Stored entries:
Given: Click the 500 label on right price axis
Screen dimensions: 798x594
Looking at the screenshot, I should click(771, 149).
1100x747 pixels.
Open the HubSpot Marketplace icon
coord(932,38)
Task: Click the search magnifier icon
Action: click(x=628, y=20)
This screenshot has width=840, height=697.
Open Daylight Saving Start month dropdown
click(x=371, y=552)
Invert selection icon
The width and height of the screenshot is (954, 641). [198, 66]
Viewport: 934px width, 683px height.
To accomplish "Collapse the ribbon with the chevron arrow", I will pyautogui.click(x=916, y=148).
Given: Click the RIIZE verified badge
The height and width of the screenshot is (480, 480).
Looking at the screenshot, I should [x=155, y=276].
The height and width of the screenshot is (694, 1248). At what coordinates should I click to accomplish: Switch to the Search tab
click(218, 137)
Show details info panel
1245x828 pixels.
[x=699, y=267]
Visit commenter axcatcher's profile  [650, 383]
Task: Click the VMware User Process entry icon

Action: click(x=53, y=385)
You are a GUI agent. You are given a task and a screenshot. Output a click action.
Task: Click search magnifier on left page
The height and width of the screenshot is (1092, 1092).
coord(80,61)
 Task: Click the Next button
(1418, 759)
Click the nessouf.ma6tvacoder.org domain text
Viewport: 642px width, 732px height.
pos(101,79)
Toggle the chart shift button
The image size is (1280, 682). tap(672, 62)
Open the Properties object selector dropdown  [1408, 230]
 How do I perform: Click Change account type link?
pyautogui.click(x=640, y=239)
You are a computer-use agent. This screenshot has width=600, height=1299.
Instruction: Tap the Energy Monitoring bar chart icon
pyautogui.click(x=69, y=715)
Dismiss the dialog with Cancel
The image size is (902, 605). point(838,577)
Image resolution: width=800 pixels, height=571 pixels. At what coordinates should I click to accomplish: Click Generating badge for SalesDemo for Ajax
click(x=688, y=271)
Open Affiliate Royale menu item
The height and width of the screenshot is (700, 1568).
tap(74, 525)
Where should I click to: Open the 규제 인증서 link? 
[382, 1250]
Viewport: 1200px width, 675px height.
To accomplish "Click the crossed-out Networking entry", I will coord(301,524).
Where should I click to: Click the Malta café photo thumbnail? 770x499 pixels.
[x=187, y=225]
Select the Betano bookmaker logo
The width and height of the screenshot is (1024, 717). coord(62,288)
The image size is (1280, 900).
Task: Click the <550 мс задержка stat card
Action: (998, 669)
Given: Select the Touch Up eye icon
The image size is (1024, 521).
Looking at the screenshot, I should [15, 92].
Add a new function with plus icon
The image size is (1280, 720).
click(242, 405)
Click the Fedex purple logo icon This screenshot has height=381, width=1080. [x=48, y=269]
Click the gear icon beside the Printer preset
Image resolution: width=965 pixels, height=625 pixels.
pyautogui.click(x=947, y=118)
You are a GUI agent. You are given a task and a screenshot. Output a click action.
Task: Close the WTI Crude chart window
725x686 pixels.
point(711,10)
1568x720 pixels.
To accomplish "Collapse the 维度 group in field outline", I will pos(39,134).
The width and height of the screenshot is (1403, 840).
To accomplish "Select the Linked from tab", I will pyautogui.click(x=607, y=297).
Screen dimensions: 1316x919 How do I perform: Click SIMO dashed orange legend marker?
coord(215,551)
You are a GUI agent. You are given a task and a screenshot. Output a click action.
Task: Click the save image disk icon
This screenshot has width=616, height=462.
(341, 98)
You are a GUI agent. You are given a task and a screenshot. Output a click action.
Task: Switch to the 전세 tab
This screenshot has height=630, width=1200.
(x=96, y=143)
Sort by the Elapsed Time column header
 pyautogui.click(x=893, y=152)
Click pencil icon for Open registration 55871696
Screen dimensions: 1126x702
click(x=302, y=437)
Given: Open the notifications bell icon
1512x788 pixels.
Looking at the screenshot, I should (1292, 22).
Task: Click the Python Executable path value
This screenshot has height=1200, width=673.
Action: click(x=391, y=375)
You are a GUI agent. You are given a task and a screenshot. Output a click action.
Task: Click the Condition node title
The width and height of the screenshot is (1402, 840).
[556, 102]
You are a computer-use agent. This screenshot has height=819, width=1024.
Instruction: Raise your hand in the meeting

TASK: Count the lines above that contain "Collapse" and reply with the figure alone.

TASK RESULT: 2